Shafaq News reports intel from a security source that Iraqi air defense radars at Erbil and Sulaymaniyah airports had detected three unidentified drones.

Kurdistan Region Transportation Minister Ano Abdoka, told NRT Kurdish that there were no security, technical or administrative issues at the Erbil and Sulaymaniyah airports. He attributed the short delays to decisions made by the Iraqi civil aviation authorities. Abdoka also denied rumors of increased security presence at the airports.

Contrary to the disruption claims, Sulaymaniyah International Airport officials, in an interview with an NRT Kurdish reporter, maintained no flight schedules were disrupted. However, the airport's website failed to list any flights after 1633 local time on Monday. Typically, eight to 10 flights, including a few night flights, occur on Mondays. Yet, none of these appeared on the airport's website for yesterday.
Iraqi Prime Minister Mohammed Shia Al-Sudani has underscored the importance of setting a firm date for the Kurdistan Region parliamentary elections in a meeting today with the Independent High Electoral Commission (IHEC) officials.

While Kurdistan Region President Nechirvan Barzani had called on the IHEC to organise the regional elections, the exact date is yet to be locked in. IHEC is preparing for the provincial elections on 18 December, and it is yet to be decided when they can hold the regional ones. There were reports that both elections could be held around the same time, but IHEC rejected this idea on feasibility grounds. 

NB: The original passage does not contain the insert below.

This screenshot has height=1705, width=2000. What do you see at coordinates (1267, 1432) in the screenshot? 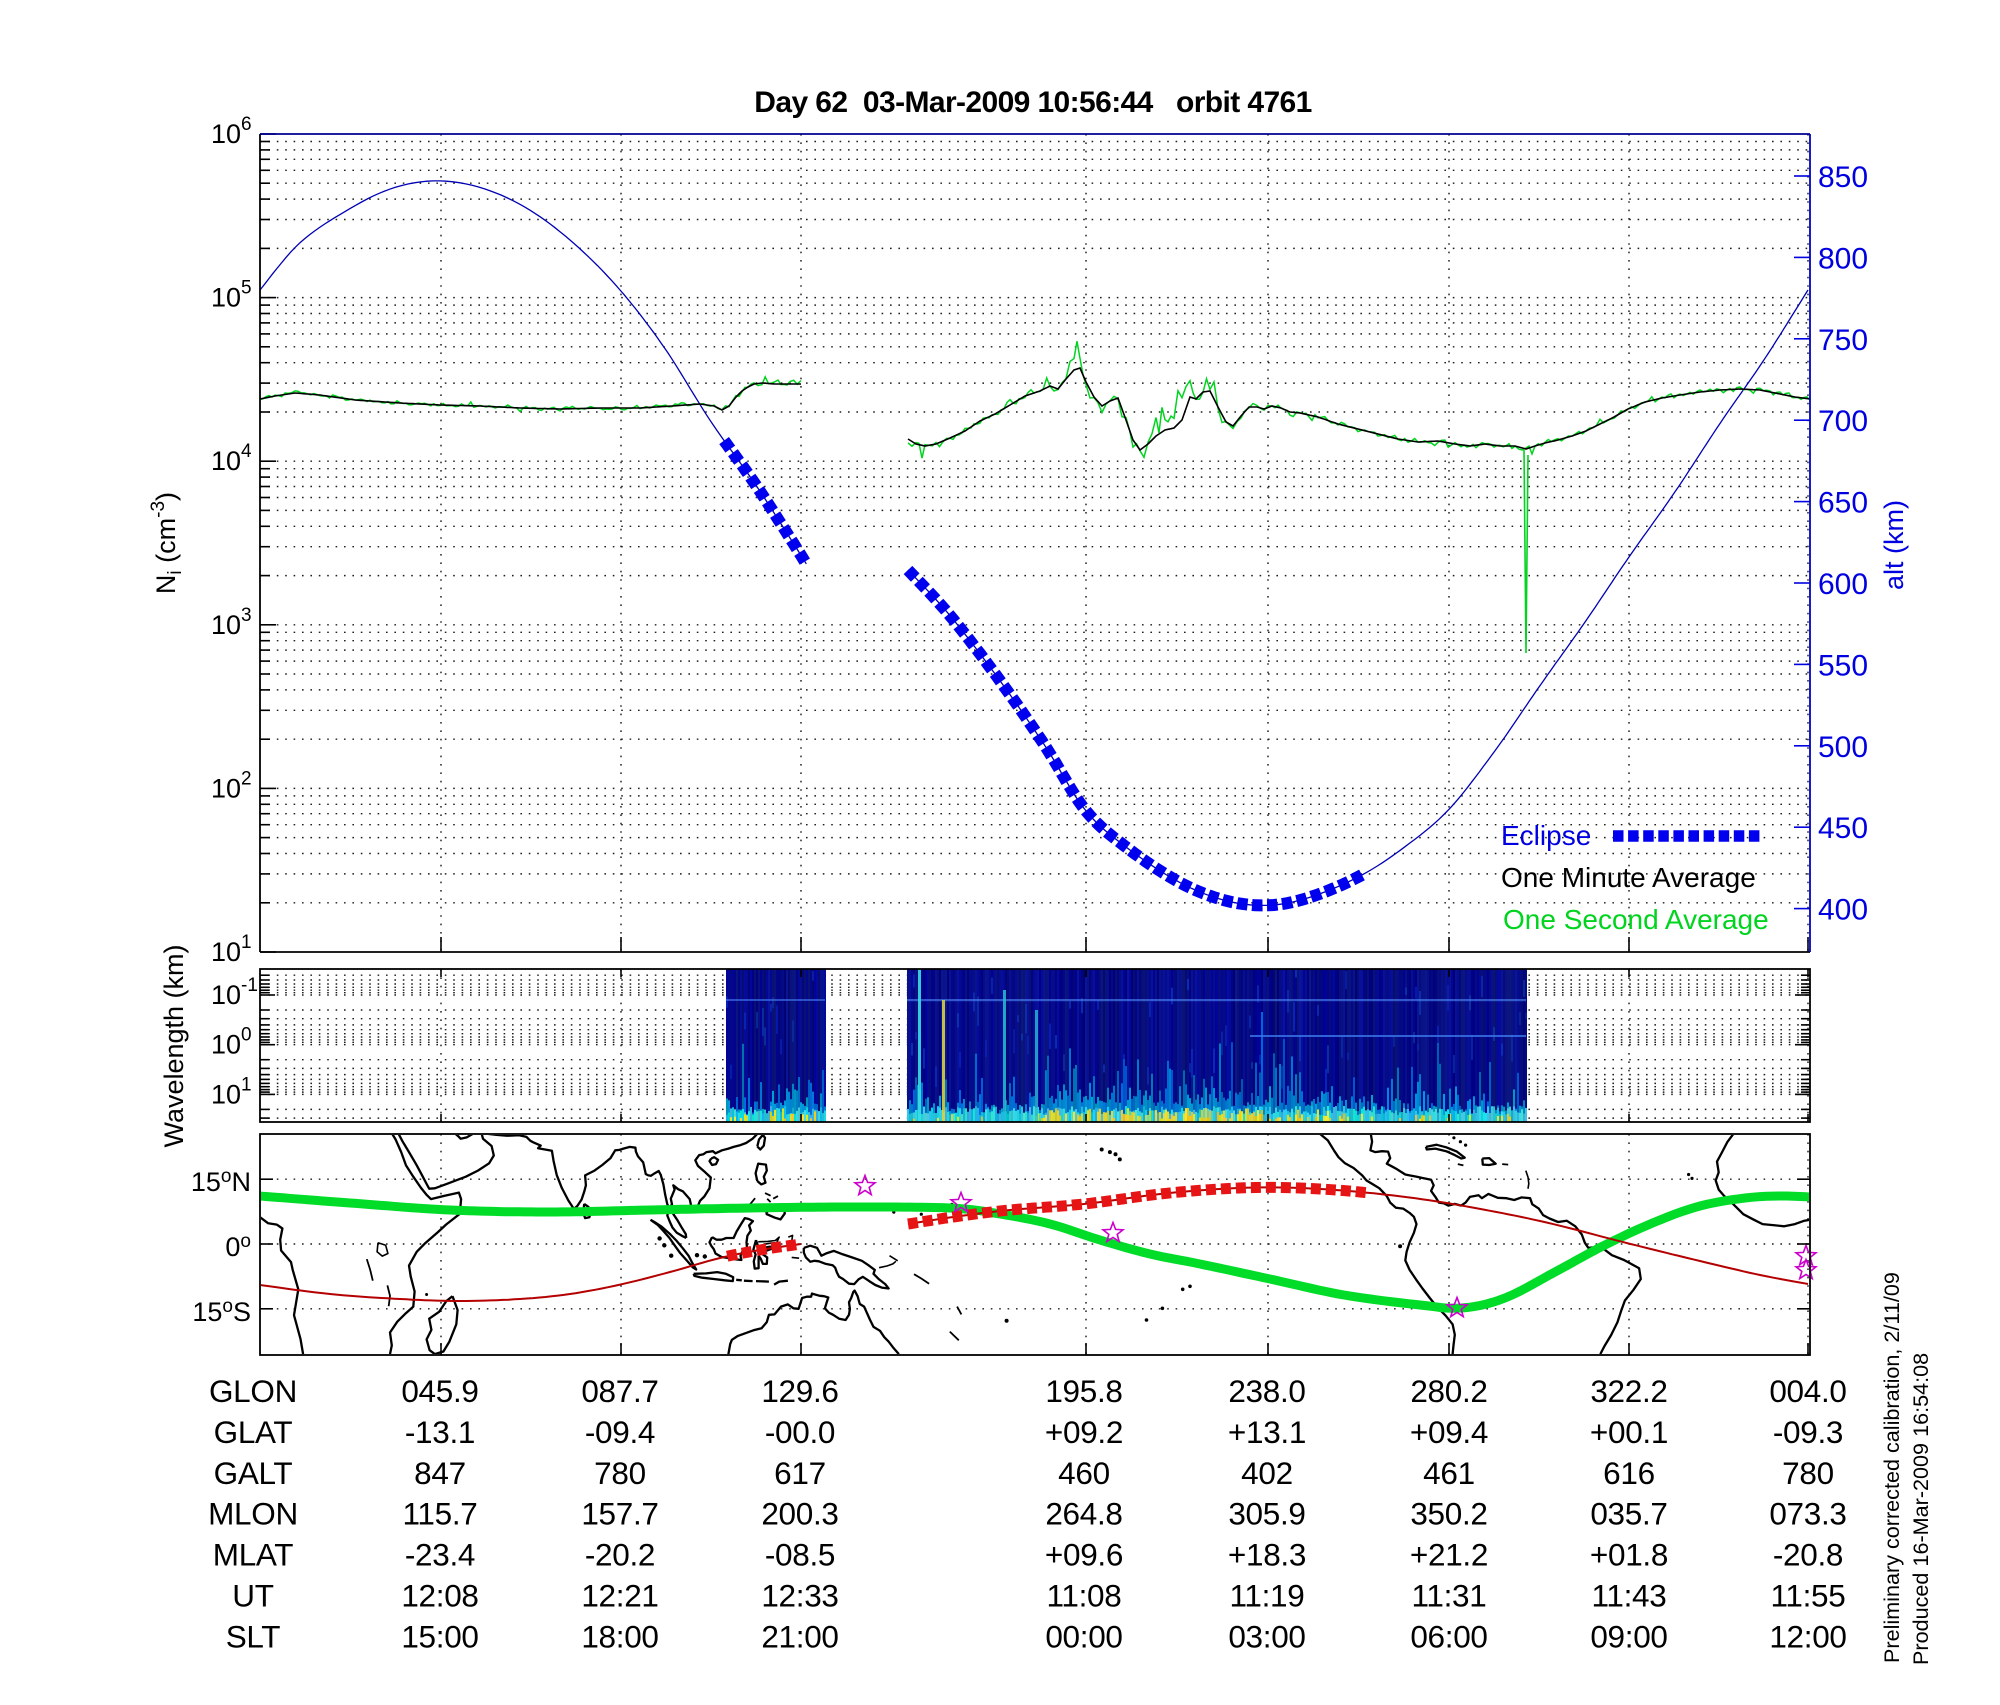
I see `svg-text: +13.1` at bounding box center [1267, 1432].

A date in early 2024 seems more likely but depends on both the PUK and KDP agreeing on terms. In his meeting with the IHEC, Sudani reviewed the ongoing groundwork for upcoming provincial elections, expressing satisfaction on progress. He said he was particularly keen on ensuring a fair, transparent, and unblemished election process. He stressed that the government would throw its full weight behind the commission in facilitating all necessary measures for a smooth conduct.

Morning briefing

Good morning. Here are the stories we are following today:

  • The Iraqi PM joins calls for setting a date for Kurdistan Region parliamentary elections.
  • Flights to and from Erbil and Sulaymaniyah airports are operating as usual, following a brief disruption due to security concerns and reported overhead drones.
  • More meetings are taking place between Kurdish political parties ahead of the Iraqi provincial elections. Today, the Kurdistan Democratic Party (KDP) met with Change Movement (Gorran) officials in Sulaymaniyah, while the Patriotic Union of Kurdistan (PUK) met with other smaller parties.
  • Kurdistan Region President Nechirvan Barzani is in Baku for talks with the country's president, Ilham Aliyev. Azerbaijan Deputy Prime Minister Ali Ahmadov received Barzani, according to the Azertac website.
  • The French Defence Minister is set to visit Baghdad and Erbil today.
  • Several suspected Islamic State (IS) members have been arrested in Kirkuk.